Given entries:

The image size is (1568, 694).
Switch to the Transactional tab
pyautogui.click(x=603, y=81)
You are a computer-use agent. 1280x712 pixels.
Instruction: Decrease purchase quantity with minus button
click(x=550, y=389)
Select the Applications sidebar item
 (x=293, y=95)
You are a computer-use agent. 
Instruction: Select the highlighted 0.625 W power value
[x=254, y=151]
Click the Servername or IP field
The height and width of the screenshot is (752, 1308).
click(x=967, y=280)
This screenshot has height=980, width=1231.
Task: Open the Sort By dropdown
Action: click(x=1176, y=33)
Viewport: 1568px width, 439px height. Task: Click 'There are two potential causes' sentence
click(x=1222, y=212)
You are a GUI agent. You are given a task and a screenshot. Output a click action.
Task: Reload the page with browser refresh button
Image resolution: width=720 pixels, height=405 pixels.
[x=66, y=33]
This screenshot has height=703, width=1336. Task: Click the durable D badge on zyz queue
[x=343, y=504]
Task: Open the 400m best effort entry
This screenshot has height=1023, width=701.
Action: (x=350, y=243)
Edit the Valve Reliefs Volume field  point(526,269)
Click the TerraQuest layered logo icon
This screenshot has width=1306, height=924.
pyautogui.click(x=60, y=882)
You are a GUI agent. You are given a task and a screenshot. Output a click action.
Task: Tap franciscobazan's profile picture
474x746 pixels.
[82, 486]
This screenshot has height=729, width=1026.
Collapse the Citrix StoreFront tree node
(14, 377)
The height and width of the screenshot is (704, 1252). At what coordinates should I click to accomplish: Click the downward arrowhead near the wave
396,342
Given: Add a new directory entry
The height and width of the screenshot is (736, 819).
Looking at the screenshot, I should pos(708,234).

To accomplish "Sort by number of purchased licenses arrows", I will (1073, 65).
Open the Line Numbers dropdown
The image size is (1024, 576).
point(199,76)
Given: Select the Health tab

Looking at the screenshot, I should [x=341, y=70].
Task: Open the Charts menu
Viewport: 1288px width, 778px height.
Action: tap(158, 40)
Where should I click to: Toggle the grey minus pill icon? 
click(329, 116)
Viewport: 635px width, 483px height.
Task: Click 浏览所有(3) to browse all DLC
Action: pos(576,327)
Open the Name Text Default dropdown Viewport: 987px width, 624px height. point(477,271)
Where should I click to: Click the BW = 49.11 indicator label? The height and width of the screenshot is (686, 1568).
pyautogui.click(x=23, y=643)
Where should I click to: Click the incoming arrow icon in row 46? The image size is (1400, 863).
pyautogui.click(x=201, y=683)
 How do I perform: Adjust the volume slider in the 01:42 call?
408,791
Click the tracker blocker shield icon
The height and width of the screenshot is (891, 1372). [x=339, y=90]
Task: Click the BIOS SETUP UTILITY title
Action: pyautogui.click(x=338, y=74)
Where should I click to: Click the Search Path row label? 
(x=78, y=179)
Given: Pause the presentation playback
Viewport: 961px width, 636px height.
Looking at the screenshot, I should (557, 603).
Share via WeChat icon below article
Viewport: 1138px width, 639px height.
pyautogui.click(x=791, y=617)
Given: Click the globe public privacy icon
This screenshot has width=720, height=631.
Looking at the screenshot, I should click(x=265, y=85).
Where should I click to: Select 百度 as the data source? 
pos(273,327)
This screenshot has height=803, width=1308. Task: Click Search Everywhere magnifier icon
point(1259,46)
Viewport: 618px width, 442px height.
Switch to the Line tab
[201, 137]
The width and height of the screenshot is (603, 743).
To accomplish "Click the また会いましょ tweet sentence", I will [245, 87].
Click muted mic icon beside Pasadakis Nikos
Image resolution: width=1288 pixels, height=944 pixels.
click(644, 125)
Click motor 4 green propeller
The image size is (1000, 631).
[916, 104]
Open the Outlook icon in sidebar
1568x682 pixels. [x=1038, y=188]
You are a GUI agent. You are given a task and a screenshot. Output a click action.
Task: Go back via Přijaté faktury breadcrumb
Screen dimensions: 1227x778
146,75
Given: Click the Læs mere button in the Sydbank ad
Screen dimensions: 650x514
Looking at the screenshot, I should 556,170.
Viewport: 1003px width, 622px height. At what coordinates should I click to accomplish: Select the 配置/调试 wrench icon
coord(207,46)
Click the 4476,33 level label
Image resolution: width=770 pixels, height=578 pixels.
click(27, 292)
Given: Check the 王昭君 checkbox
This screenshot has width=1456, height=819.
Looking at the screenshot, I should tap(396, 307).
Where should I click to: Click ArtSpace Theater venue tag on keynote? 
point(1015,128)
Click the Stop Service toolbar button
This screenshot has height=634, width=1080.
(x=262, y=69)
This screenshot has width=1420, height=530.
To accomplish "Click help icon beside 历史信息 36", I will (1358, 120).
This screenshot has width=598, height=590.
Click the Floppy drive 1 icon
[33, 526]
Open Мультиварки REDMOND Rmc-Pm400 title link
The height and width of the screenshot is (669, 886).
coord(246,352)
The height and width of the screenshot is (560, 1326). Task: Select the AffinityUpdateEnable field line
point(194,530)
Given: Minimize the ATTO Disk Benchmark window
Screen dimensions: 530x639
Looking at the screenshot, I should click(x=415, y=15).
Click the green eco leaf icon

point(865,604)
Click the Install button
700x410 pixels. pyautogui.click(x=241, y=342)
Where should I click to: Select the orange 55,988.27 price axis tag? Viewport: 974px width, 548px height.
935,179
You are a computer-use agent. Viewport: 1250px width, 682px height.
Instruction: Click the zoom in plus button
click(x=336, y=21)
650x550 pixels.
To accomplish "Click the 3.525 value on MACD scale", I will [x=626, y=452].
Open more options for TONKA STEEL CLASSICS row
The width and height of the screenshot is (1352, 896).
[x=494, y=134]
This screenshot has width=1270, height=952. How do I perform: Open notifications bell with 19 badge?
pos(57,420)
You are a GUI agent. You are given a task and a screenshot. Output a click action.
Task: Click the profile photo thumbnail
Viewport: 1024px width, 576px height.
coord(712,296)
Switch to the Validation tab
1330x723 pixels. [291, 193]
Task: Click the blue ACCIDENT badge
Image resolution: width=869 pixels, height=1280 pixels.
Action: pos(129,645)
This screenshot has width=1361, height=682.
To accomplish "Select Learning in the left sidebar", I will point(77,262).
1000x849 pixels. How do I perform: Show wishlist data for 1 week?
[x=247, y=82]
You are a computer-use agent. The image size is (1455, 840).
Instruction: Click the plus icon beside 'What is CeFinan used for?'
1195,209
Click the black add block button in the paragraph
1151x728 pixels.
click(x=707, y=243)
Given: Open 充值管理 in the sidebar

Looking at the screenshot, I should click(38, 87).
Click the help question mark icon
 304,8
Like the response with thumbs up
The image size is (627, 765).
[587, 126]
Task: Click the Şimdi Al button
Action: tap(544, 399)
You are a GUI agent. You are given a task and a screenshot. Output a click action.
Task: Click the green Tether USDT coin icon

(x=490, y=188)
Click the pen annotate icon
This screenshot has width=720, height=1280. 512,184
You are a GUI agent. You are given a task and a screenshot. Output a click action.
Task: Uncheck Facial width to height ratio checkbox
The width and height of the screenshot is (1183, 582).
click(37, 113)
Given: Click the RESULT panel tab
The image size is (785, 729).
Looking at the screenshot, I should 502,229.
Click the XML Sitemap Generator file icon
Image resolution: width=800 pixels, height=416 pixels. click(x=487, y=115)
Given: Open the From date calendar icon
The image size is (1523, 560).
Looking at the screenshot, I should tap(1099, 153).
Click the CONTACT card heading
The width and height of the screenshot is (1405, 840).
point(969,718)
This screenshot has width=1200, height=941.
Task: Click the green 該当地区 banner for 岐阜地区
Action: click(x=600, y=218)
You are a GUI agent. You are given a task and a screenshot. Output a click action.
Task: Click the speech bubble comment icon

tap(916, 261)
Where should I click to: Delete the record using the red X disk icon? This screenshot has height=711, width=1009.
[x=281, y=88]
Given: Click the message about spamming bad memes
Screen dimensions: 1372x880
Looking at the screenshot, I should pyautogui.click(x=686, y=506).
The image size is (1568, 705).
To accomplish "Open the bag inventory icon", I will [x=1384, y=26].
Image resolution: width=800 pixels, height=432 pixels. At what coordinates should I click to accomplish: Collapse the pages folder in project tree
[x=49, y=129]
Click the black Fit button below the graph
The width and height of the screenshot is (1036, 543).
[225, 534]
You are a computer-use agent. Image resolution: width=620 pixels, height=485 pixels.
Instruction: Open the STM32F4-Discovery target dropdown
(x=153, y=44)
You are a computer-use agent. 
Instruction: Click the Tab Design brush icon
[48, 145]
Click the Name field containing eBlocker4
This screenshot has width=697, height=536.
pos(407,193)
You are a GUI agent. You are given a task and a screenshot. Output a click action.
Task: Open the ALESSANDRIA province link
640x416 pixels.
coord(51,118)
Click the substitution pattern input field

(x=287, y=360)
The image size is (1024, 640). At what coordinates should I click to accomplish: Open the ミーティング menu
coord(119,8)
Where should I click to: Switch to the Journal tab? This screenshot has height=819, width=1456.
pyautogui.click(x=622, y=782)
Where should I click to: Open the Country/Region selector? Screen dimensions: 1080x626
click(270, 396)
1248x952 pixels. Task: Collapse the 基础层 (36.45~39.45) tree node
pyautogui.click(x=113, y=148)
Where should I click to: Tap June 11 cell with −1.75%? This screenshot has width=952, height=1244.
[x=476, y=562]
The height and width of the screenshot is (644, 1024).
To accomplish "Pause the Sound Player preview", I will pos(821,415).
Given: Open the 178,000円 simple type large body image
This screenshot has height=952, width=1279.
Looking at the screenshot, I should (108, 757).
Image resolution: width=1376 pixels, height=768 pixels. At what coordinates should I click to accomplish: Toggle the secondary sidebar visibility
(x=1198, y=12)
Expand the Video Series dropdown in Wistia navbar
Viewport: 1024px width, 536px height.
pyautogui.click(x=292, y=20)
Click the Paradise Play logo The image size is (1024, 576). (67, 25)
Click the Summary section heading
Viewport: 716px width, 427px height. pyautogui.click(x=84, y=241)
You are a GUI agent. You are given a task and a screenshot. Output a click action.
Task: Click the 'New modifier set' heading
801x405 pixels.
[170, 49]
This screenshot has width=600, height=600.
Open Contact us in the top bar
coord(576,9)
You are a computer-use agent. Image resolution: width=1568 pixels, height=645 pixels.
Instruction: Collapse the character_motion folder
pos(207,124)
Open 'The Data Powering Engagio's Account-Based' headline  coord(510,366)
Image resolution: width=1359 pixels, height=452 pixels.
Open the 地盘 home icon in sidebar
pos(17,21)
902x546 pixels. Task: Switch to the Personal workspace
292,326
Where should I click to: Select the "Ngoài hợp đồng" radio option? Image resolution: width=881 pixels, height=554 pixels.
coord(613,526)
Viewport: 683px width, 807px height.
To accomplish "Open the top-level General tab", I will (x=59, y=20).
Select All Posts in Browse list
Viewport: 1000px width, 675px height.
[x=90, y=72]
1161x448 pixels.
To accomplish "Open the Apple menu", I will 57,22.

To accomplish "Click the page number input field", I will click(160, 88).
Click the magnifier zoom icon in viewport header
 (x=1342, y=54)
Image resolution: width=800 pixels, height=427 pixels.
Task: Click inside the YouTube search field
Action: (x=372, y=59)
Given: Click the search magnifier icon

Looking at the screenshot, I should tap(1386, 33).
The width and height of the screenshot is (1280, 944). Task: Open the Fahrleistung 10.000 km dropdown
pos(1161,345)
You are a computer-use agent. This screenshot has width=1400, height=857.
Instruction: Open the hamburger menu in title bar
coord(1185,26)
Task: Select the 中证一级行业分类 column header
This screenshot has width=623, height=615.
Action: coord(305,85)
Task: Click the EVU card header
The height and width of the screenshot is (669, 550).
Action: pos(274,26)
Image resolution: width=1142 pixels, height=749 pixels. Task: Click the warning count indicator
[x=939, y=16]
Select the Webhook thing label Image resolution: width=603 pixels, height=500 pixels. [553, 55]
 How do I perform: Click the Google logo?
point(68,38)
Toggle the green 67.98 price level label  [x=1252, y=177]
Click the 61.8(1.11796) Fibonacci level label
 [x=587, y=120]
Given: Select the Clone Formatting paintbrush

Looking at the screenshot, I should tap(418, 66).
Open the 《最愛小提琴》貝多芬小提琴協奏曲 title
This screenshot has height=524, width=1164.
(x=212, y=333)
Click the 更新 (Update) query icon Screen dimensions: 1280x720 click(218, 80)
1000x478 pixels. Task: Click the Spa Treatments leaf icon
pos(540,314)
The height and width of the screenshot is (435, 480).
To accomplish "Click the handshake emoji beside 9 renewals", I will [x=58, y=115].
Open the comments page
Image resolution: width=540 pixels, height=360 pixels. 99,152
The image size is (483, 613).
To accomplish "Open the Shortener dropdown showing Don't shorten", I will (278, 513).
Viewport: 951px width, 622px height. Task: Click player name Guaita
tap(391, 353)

Exercise: When a line of the records includes "below", that line belongs in the answer.

Response to this exercise:
Share via WeChat icon below article
Click the black Fit button below the graph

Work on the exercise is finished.